Innovation is the dominant factor underpinning economic growth, and is essential for sustainability and the clean energy transition. Our goal is to develop models for technological evolution that can provide a foundation for a theory of economic growth and allow us to make clear recommendations regarding the best technological investments for sustainability transitions. To this end, we have developed time series forecasting methods and network models which we use to analyse performance curves and the large historical records of patenting activity to map the evolution of technological ecosystems.

Key findings:

We have found that in many technologies, the rates of progress are sufficiently persistent to be used for forecasting purposes. We have developed methods to quantify uncertainty associated with such predictions, allowing us to design investment portfolios that balance the need to diversify to reduce uncertainty and the need for specialisation to reap the benefits of increasing returns. In contrast to fossil fuels, the prices of key renewable energy sources decline more if we invest in them, so phasing out fossil fuels in favour of clean energy sources may be costly in the short term but will lead to higher benefits in the future.
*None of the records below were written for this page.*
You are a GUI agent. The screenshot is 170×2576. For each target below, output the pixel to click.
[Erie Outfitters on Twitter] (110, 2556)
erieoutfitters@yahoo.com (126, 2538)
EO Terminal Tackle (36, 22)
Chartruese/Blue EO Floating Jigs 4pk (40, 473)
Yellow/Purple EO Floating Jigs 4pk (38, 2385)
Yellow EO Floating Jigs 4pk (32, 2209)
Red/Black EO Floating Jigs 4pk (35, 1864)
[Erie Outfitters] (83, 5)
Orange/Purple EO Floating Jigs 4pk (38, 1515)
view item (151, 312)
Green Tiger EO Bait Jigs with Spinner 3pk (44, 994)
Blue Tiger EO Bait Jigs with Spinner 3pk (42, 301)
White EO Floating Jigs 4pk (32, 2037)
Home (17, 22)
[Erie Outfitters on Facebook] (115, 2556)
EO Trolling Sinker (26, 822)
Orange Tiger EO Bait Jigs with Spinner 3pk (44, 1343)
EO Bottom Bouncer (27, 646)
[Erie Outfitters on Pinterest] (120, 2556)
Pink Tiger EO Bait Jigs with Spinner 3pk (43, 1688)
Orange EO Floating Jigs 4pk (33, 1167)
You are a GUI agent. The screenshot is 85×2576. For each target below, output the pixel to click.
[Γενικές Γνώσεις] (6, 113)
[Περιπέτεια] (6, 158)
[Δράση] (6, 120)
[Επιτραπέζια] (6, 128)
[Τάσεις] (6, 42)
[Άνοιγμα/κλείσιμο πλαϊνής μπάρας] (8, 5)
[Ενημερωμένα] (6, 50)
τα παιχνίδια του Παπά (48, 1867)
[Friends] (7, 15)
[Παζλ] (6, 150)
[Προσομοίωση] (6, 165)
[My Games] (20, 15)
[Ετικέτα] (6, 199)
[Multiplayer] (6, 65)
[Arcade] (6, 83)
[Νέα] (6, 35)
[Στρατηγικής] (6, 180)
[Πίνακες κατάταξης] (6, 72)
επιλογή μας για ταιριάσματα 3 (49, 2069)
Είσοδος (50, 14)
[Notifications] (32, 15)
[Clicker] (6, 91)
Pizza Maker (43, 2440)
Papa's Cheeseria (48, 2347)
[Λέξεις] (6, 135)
We have also developed network models that can leverage patent data to understand the relationships between technologies. We found that there are relatively independent clusters of renewable energy sources, suggesting that within a cluster, progress in each technology benefits the others. For instance, patents in hydro energy may also be helpful for further developing wind technologies, but not for nuclear or biofuels. On the forecasting side, we have shown that it is possible to produce better forecasts of future patenting when using models that take into account these interdependencies.